Talat TURHAN:Evet, Yalnız orada bu olayı anlatmadım, maddeleri saydım. Pazarlık sonucu generaller geriledi, TBMM açıldı. Şimdi sorun şu: TSK ile politikacılar anlaşmışlar, karşı taraf anlaşmayı bozarsa protokolde imzası bulunan komutanlar imzasına sahip çıkar. Ben protokolde yer alan ilkelere sahip çıktım. Generallerin imzalarının arkasında durmaması T. Slh. K.’lerinde daha sonraki dalgalanmalara neden oldu.
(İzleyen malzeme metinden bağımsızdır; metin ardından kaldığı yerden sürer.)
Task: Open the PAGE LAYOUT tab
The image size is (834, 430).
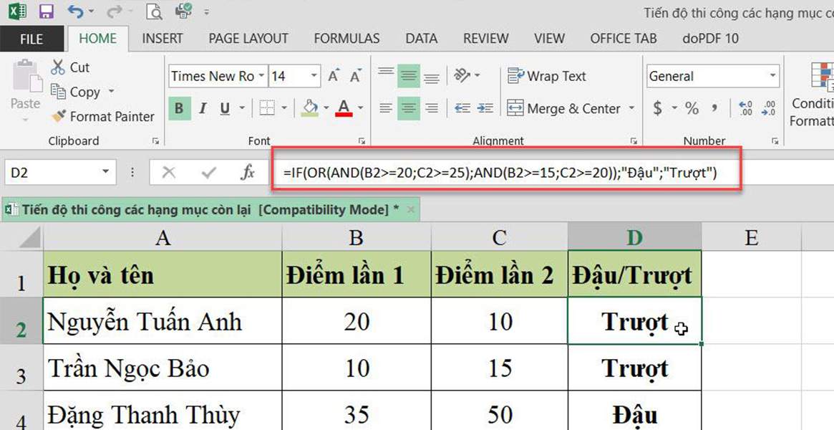Action: coord(248,38)
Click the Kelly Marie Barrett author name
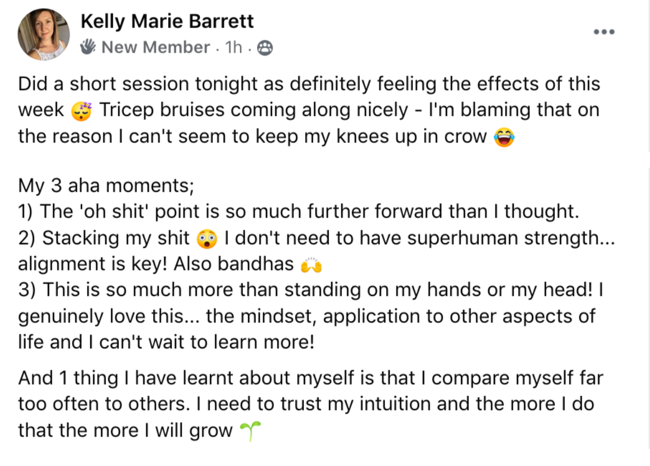650x466 pixels. click(x=167, y=21)
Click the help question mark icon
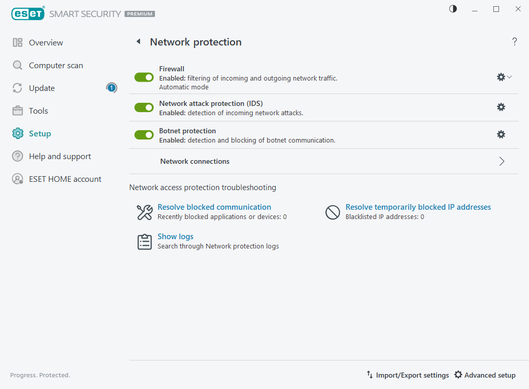 point(515,42)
TBMM açılınca generaller Sunay’a doğru kaymaya başladılar. Albaylar da, Aydemir’e doğru, Generaller “Silahlı Kuvvetler Birliği”ni bitmiş saydı, Albaylar sürdüğünü kabul etti. Üç ay sonra, 19 Ocak 1962’de ortak bir toplantı yapıldı.6 Bu toplantıdan Sunay, “Ben, Silahlı Kuvvetler’in İsmet Paşa’nın emrinde olduğunu söyle­meye gidiyorum.” diyerek ayrıldı. Yirmi gün sonra İstanbul SKB Örgütü İhtilâl kararı aldı. Başlarında da Gn. Faruk Gürler var. Bu karar alınmasa 22 Şubat’ta Kur. Alb. Talat Aydemir ortaya atılmazdı.4 Ama İstanbul SKB Örgütü geri çekildi Aydemir açıkta kaldı.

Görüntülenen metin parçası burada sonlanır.